Fix Your Slice Forever – Part 2

By Chris Foley






Slicing the ball would be the biggest ball flight error I see on the lesson tee and over the course of the golf season we will be sharing with you why you slice and how to fix your slice for good.

A slice is undesirable because it curves away from the target too much, generally doesn’t go as far, and the golfer has less control of the ball.

To correct your slice, you need to understand what causes the ball to curve in the direction that it does.  The golf ball curves because of the relationship between the face and the path of the swing.  Where the face is pointing at impact has the biggest influence on where the ball starts.  The path of the swing is the direction of the swing in relationship to the target line.  When the face is open in relationship to the path the ball is going to slice.

By knowing how to influence the path/face relationship you can correct your slice and play better golf. 
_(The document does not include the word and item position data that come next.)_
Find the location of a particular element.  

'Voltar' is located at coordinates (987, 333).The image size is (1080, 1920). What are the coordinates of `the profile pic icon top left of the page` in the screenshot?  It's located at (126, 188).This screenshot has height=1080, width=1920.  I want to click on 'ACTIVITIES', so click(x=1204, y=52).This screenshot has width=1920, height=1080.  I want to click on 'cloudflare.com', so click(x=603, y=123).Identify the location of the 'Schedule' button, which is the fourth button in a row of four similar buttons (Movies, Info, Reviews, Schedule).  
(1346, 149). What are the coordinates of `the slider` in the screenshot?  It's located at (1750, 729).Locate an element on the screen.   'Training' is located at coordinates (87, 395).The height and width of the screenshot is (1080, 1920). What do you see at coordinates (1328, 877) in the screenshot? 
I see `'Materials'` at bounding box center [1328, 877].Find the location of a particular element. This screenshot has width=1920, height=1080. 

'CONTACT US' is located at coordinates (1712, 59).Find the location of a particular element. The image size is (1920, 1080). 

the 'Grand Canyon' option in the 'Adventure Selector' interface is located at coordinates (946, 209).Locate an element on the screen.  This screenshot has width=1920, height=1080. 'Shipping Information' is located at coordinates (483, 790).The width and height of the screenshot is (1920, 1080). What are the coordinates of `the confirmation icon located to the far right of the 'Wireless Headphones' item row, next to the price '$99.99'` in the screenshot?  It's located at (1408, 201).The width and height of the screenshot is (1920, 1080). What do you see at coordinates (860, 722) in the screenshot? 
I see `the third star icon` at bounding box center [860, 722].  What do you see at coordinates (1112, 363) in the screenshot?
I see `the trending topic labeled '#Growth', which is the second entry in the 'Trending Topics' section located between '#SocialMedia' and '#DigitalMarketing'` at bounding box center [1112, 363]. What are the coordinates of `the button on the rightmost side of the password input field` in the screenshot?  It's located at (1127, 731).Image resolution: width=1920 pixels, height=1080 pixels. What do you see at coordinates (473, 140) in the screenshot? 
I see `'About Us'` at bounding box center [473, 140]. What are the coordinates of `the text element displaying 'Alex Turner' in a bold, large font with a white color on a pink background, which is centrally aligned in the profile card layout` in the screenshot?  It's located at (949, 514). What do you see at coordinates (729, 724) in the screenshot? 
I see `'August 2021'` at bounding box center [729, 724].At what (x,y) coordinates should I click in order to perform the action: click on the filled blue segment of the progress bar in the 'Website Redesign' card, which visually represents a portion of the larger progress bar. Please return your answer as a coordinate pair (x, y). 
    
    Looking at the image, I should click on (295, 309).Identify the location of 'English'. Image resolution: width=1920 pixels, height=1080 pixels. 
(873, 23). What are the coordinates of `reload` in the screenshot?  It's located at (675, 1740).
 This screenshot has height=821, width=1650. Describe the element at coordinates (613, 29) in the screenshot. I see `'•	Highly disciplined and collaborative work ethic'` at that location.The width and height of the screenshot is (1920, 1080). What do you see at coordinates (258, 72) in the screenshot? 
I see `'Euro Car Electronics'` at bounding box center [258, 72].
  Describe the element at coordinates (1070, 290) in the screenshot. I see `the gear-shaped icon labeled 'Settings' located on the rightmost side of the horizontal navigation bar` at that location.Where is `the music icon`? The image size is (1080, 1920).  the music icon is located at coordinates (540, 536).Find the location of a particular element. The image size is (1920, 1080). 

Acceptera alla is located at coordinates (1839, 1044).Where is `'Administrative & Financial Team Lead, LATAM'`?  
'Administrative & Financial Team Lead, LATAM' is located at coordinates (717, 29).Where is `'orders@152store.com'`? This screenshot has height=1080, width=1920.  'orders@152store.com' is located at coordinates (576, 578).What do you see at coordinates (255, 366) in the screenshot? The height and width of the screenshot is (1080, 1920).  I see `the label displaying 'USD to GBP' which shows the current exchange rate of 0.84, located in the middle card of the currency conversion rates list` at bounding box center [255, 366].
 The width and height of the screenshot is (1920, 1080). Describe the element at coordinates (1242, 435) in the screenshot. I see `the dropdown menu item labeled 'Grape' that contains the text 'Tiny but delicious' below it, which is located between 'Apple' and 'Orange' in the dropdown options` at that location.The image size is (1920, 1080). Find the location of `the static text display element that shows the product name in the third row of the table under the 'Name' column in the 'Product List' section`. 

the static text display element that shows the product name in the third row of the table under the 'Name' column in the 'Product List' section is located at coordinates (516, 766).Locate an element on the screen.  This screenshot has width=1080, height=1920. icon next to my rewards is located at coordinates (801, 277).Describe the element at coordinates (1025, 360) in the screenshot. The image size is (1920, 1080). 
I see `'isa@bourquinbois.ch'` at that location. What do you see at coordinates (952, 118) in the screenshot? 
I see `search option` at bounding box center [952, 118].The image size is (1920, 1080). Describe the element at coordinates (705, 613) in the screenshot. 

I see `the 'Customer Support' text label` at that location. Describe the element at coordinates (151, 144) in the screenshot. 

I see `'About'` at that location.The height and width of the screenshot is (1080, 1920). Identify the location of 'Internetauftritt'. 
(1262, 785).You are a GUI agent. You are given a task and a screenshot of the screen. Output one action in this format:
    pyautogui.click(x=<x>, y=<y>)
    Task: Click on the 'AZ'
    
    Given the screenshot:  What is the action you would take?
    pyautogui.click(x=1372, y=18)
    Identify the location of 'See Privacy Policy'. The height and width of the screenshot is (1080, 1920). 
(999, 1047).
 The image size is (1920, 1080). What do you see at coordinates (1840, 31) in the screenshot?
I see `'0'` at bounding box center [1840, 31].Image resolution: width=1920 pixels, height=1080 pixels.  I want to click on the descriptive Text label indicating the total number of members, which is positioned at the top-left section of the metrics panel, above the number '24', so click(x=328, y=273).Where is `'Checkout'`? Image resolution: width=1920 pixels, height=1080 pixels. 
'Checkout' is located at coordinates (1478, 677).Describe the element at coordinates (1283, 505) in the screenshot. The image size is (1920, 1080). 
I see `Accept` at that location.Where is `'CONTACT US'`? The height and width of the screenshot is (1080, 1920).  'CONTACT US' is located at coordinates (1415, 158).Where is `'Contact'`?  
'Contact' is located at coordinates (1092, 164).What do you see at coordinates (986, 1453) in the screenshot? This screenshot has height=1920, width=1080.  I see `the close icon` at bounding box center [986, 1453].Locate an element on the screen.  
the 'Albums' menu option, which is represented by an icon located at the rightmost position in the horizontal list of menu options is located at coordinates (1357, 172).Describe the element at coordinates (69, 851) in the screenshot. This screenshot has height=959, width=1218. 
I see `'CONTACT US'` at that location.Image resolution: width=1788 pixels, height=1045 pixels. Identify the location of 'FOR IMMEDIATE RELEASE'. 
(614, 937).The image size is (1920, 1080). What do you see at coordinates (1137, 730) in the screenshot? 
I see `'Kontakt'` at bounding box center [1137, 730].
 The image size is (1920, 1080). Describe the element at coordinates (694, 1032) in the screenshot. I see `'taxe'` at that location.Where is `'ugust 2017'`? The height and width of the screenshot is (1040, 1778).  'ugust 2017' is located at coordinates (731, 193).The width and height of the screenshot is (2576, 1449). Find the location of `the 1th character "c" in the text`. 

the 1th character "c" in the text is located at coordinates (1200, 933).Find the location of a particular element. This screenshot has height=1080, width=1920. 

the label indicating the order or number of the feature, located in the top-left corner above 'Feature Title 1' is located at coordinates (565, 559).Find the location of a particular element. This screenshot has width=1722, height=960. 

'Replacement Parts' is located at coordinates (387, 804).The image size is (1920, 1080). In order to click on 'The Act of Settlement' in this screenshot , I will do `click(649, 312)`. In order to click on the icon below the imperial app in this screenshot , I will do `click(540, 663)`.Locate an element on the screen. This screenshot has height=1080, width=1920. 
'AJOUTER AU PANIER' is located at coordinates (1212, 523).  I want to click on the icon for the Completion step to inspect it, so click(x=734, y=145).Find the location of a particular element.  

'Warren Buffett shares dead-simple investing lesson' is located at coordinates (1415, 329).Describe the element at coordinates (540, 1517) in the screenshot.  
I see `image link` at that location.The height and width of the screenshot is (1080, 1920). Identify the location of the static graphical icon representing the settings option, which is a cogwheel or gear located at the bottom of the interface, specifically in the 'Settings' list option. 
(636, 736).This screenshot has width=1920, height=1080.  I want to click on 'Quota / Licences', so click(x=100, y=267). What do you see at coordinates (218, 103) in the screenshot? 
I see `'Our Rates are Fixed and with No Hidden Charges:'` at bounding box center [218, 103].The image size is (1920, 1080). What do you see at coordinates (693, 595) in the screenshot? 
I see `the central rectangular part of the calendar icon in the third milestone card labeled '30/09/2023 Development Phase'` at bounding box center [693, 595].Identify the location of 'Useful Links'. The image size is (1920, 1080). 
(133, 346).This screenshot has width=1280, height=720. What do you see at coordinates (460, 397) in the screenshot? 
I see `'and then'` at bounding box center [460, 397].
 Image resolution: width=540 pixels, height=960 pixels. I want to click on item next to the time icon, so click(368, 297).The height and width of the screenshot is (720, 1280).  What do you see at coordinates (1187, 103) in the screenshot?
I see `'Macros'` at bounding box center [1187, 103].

This month we are going to focus on influencing the face of the golf club.  The face of the club has by far the biggest influence on the initial direction of the ball.  The best ball strikers have great club face control and awareness.

The two biggest influences on the club face are the position of the golfer’s hands on the golf club at address and the rotation of the club face in the back and forward swing. 

The function of the grip is to bring the club face back to impact and get the golf ball started on the desired line.  The trail hand has the biggest influence on the club face in the back swing and the lead hand has the biggest influence in the forward swing.  To place the hands in a neutral (non-slice) position get in a good golf posture and let your arms hang relaxed from your shoulders.  Place the lead hand on the handle of the club like it is hanging.  The handle of the club should be placed primarily in the fingers.  Next place the trail hand on the club so that the palms of your hands are facing each other.  A good way to think of this procedure is to place the lead hand on top of the handle and the trail hand underneath the handle.   

Beyond the grip where the clubface is at impact is affected by the following. 

  • In the takeaway has the toe of the club opened too much. Ideally the face would be square to the arc of the swing in the takeaway.  If the toe opens too much the golfer will have to work harder to square the clubface in the forward swing.
  • In the forward swing the lead hand has a big influence in squaring the clubface. The back of the lead hand and the clubface mirror each other. Where the lead wrist is facing the clubface is also.  To square the face in the down swing the back of the lead wrist should start to rotate toward the ground right away and happen gradually to impact.  If the back of the lead hand doesn’t rotate enough in the forward swing the face will be open at impact.
  • Too much tension in the wrist and forearms during the swing adversely impacts the rotation of the face in the downswing. If the golfer has too much tension it is very difficult to bring the clubface back to square.  Tension also slows down clubhead speed.

If you are slicing the ball, start with the grip.  If the grip is in a neutral position look at what is affecting the rotation of the clubface.